Task:
Wherever the string "before" appears in a line of the listing below, report that line.

>>>

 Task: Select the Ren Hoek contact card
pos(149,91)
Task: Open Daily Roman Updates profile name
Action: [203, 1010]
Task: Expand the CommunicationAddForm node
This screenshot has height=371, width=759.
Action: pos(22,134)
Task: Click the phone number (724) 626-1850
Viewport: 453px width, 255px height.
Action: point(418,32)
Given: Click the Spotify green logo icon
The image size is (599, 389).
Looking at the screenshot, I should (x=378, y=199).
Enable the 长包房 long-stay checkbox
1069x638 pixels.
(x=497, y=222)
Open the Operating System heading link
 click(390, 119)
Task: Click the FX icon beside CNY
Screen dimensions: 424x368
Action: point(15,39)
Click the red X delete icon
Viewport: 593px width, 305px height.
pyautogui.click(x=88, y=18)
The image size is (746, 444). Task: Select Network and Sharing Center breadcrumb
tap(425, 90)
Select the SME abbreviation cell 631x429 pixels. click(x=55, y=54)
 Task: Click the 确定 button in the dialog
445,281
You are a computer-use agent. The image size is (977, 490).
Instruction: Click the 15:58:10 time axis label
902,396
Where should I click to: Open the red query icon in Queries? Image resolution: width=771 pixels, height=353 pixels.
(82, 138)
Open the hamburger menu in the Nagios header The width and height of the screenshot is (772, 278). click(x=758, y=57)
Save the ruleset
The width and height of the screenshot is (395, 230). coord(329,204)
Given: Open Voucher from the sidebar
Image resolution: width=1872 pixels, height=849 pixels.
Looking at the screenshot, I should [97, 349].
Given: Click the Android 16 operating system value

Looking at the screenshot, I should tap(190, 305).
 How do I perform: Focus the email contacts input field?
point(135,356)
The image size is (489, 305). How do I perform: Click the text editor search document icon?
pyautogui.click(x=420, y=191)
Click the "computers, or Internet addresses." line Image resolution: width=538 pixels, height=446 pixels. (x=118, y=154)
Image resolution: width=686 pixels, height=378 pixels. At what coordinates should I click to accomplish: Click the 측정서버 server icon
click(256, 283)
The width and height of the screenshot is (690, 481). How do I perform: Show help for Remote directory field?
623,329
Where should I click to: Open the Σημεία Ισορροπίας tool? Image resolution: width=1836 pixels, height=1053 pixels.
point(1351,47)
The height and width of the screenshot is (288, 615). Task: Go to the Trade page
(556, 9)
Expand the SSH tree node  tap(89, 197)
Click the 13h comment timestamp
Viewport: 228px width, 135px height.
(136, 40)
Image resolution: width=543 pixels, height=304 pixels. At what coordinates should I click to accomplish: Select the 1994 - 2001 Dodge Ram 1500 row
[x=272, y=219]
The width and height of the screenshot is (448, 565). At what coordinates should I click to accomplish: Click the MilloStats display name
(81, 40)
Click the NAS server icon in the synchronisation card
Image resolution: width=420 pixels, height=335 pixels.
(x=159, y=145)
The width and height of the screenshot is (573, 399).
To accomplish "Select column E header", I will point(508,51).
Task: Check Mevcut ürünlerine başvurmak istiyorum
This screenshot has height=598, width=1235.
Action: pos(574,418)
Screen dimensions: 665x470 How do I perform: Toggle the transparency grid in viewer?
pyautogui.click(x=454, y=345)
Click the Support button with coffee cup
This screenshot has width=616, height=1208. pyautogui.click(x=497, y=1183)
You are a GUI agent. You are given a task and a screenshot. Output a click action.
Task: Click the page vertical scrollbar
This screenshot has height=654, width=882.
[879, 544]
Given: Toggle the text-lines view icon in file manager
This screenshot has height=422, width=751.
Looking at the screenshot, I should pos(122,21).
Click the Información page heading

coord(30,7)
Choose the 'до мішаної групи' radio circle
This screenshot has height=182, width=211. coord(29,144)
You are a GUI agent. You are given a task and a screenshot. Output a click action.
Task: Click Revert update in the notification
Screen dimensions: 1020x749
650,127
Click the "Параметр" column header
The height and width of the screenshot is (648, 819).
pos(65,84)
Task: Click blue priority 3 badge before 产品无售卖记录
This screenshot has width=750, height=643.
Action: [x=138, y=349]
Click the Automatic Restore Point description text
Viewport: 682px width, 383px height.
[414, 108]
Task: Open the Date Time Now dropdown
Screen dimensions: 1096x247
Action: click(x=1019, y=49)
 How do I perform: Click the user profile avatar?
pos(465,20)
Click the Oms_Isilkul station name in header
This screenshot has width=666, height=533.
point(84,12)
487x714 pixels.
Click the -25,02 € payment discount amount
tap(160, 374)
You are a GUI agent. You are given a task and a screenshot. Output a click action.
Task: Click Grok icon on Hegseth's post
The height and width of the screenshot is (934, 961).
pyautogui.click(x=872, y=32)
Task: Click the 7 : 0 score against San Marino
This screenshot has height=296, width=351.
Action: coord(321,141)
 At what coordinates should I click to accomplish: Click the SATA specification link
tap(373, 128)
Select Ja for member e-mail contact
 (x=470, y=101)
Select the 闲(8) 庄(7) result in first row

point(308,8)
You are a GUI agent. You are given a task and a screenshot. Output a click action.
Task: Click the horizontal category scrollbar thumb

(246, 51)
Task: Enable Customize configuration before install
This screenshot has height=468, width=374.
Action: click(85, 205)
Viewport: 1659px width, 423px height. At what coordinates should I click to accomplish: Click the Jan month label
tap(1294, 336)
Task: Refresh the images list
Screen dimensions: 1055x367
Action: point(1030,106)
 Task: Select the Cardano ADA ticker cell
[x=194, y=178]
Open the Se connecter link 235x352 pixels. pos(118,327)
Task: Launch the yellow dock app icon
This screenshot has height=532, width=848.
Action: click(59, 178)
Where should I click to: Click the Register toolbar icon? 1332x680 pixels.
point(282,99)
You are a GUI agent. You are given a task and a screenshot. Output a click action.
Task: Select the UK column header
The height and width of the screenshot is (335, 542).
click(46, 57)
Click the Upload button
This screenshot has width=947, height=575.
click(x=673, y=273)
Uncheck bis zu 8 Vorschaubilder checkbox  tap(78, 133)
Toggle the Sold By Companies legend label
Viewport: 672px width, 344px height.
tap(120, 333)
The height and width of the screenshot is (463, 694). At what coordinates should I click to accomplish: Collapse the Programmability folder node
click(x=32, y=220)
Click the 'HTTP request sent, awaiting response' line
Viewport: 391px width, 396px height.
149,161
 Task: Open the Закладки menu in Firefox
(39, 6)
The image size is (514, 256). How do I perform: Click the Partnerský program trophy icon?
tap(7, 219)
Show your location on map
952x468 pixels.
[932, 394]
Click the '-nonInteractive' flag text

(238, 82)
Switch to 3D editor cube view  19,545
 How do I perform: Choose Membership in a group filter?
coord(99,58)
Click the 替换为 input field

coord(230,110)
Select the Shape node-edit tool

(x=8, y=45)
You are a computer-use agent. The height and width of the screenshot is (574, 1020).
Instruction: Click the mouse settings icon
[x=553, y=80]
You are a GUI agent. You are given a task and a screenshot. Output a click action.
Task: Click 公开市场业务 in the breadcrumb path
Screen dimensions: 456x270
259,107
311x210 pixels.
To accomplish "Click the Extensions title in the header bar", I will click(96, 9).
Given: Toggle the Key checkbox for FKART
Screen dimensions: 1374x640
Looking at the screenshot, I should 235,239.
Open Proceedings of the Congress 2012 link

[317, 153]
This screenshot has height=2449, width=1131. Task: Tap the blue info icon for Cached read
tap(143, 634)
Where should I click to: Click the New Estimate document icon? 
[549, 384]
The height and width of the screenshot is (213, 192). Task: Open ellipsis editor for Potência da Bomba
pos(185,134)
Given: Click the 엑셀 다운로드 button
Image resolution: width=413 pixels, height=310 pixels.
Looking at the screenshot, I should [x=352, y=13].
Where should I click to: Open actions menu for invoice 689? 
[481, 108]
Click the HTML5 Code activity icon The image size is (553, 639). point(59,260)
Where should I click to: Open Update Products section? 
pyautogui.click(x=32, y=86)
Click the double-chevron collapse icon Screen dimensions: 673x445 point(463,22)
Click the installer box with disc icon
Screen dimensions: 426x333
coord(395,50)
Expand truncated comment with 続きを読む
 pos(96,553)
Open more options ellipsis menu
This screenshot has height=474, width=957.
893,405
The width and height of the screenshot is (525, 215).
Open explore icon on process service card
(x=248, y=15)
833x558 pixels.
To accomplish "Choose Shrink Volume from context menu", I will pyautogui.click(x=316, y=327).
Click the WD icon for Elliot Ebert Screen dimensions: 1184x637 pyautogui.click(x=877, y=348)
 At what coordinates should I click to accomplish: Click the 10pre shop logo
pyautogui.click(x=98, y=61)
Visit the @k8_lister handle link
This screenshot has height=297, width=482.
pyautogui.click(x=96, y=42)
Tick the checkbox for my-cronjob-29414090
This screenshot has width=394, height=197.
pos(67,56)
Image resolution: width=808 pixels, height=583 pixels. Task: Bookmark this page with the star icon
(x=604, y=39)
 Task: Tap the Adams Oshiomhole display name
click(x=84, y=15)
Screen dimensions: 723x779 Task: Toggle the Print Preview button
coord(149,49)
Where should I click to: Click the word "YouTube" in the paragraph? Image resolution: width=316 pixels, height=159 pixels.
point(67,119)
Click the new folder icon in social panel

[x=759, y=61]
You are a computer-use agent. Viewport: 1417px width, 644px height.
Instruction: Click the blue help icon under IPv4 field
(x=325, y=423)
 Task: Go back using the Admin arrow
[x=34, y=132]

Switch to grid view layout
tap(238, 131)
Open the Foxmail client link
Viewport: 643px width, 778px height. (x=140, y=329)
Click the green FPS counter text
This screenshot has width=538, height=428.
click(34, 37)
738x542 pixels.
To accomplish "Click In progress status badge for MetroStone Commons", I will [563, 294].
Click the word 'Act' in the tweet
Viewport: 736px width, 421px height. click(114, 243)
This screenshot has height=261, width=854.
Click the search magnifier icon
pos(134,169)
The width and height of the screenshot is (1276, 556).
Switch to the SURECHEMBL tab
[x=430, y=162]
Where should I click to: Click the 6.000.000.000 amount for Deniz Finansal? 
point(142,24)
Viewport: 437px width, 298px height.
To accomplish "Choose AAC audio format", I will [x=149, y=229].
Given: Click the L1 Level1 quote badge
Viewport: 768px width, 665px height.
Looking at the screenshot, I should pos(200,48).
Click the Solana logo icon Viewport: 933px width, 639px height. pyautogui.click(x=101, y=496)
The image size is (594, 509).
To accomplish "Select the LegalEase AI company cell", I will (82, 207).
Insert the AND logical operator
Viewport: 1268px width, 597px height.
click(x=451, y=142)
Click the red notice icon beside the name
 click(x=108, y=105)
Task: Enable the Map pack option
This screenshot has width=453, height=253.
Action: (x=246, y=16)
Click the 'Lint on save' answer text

<<<

Expected answer:
Task: Click blue priority 3 badge before 产品无售卖记录
Task: Enable Customize configuration before install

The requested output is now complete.